» **Ejercicio A**: Transcribe del fragmento seleccionado el pasaje que comienza en las palabras "Candidato al premio" y termina tras "dora dijo...".
» **Ejercicio B**: Según el fragmento seleccionado, ¿a qué premio es candidato Herberto Helder?
===== Fragmento seleccionado =====
Las palabras que escribo corriendo
entre la limadura. Tu boca como un agujero luminoso,
arterial.
Y el gran lugar anatómico en que pulsas como una sábana bordada.
La pasión es voraz, el silencio
se alimenta
persistentemente de miel envenenada. Y yo te escribo
toda
en el cometa que te envuelve las caderas como un beso.
Los días cóncavos, las cuartos anegados, las noches que crecen
en los cuartos.
Es de oro el paisaje que nace: lo tuerzo
entre los brazos. Y hay ropas vivas, el inmóvil
relámpago de las frutas. El incendio tras las noches corta
por el medio
el abrazo de nuestra muerte. La base de las caras
un poco locas
engolfadas, entre las manos suntuosas.
La dulzura mata.
La luz salta a chorros.
La tierra es alta.
Tú eres el nudo de sangre que me sofoca.
Duermes en mi insomnio como el aroma entre los tendones
de la madera fría. Eres un cuchillo clavado en mi
vida secreta. Y como estrellas
dobles
consanguíneas, lucimos de uno a otro
en las sombras.

La poesía de Herberto Helder (la poca que he leído aún) es un río que fluye entre sombras, con el misterio y la sorpresa en cada salto de verso, como un manantial de aguas vivas. Y como las aguas, ceban la raíz.

Para saber más sobre este poeta, véase por ejemplo aquí, o, en español, aquí.

11 comentarios:

Anónimo dijo...

Qué descubrimiento más afortunado para mí... bellísimo Azófar, parece que Hiperión lo ha publicado ya, verás que me compro el libro de inmediato.

Candidato al premio Nobel, según leí también.

Daniel Pelegrín dijo...

Roxana, Helberto Helder era para mí apenas un nombre, sólo estos días empiezo a leer algo de él y ya me parece un excelente poeta. Me alegro de que te guste, y gracias.

dora dijo...
===== Lista de material =====
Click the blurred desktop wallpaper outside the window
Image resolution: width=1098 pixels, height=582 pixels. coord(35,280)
=====
===== Lista de material =====
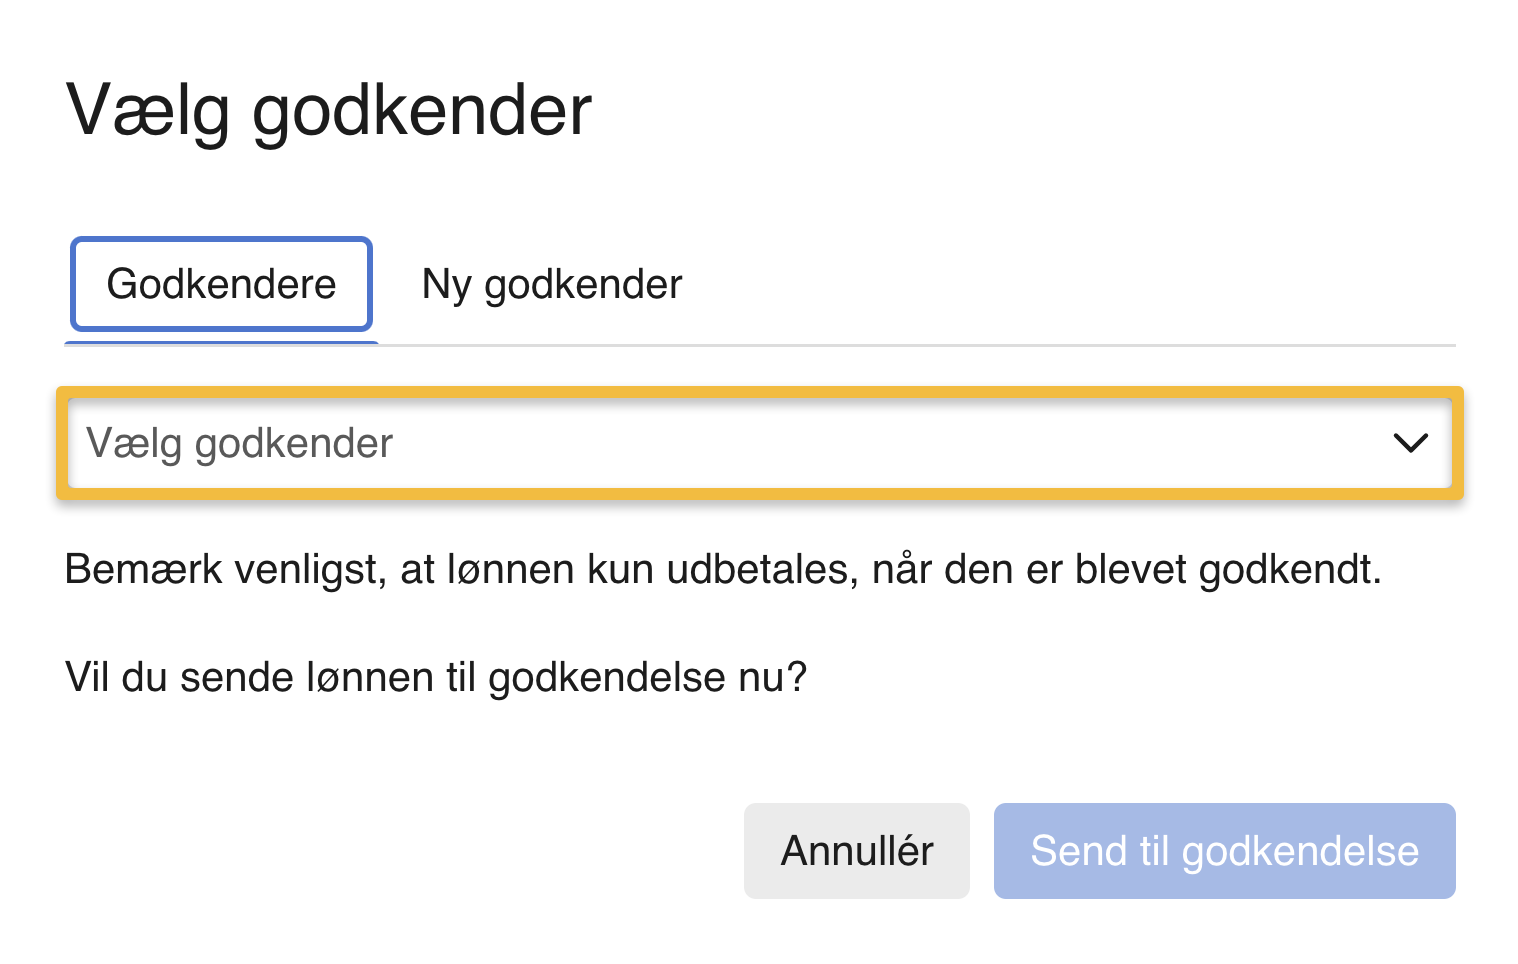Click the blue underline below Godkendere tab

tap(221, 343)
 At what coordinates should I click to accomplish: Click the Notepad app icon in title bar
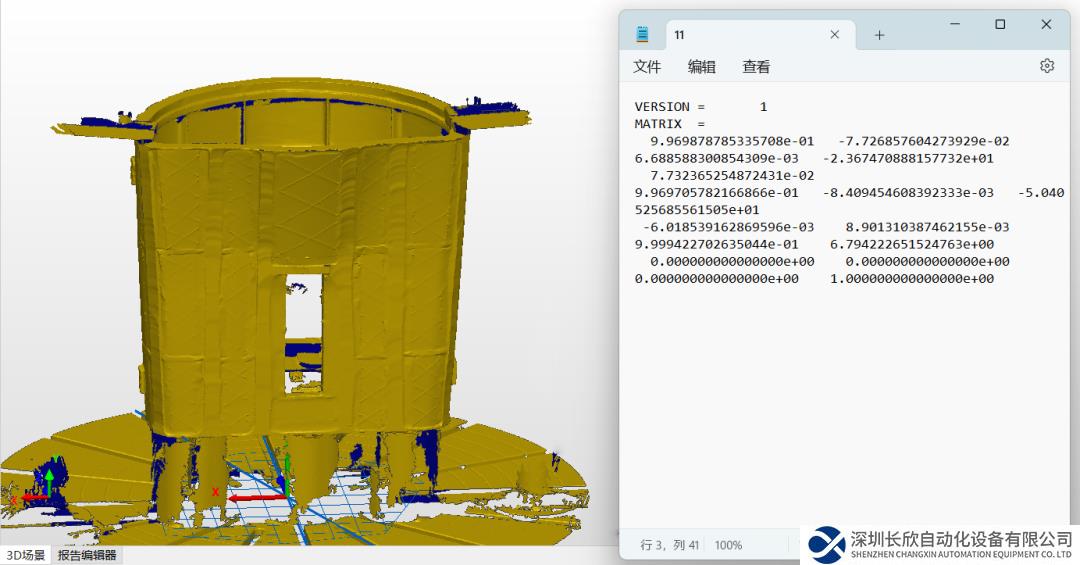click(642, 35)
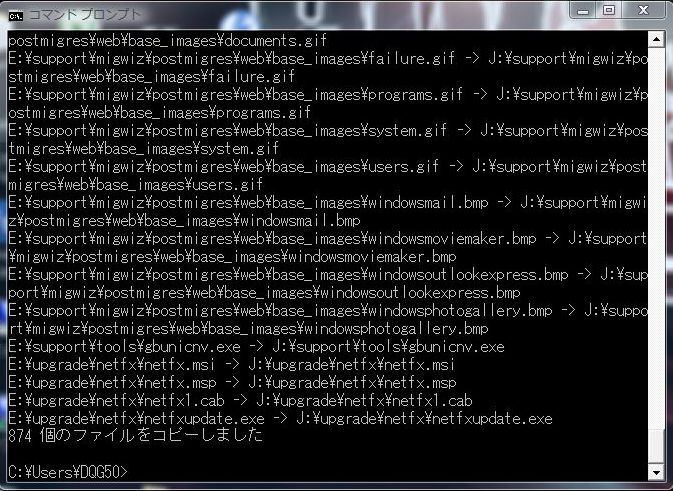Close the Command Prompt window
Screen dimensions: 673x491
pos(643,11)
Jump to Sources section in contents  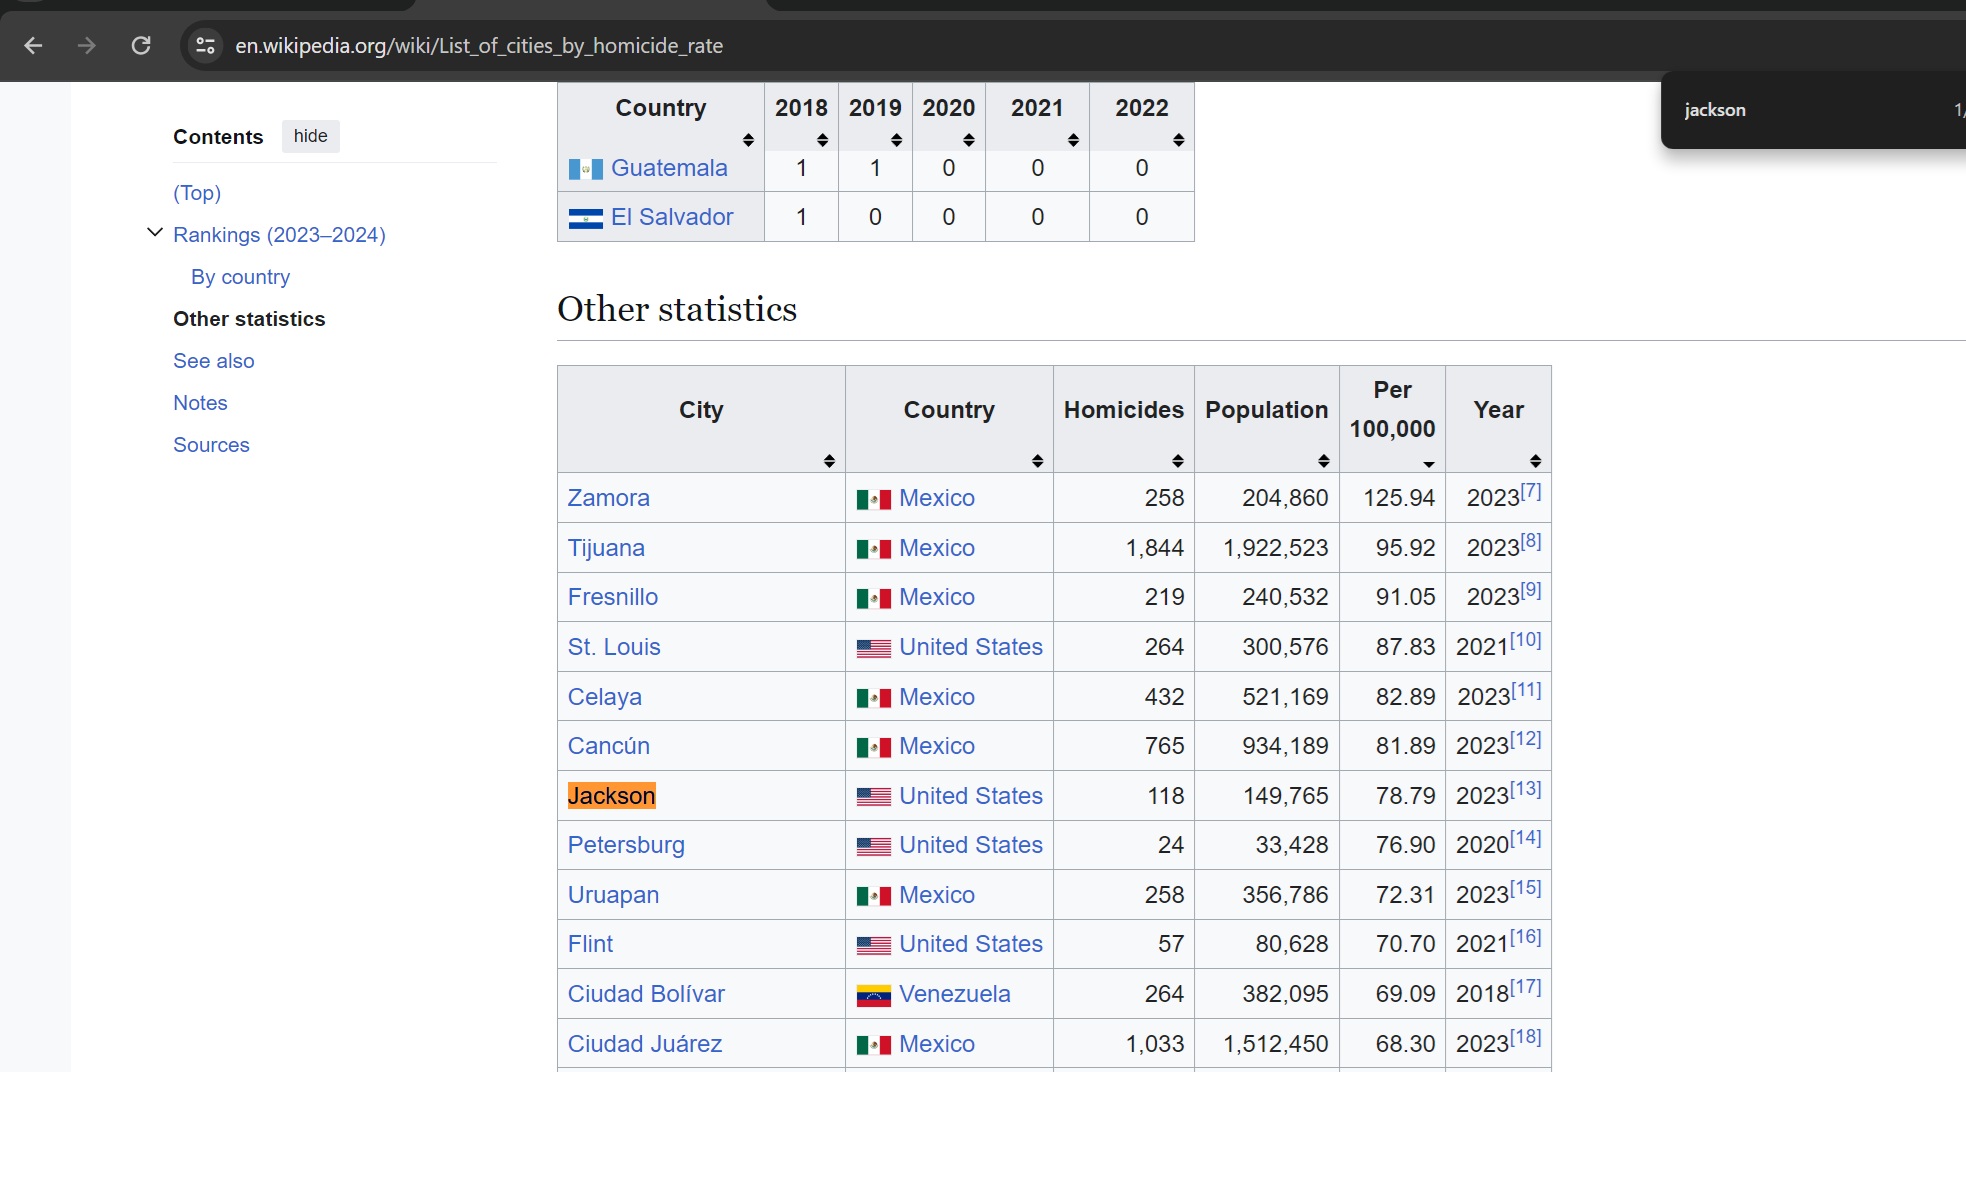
=====
» **Respuesta del ejercicio A**:
Candidato al premio Nobel, según leí también.

Daniel Pelegrín dijo...

Roxana, Helberto Helder era para mí apenas un nombre, sólo estos días empiezo a leer algo de él y ya me parece un excelente poeta. Me alegro de que te guste, y gracias.

dora dijo...

» **Respuesta del ejercicio B**: Al premio Nobel.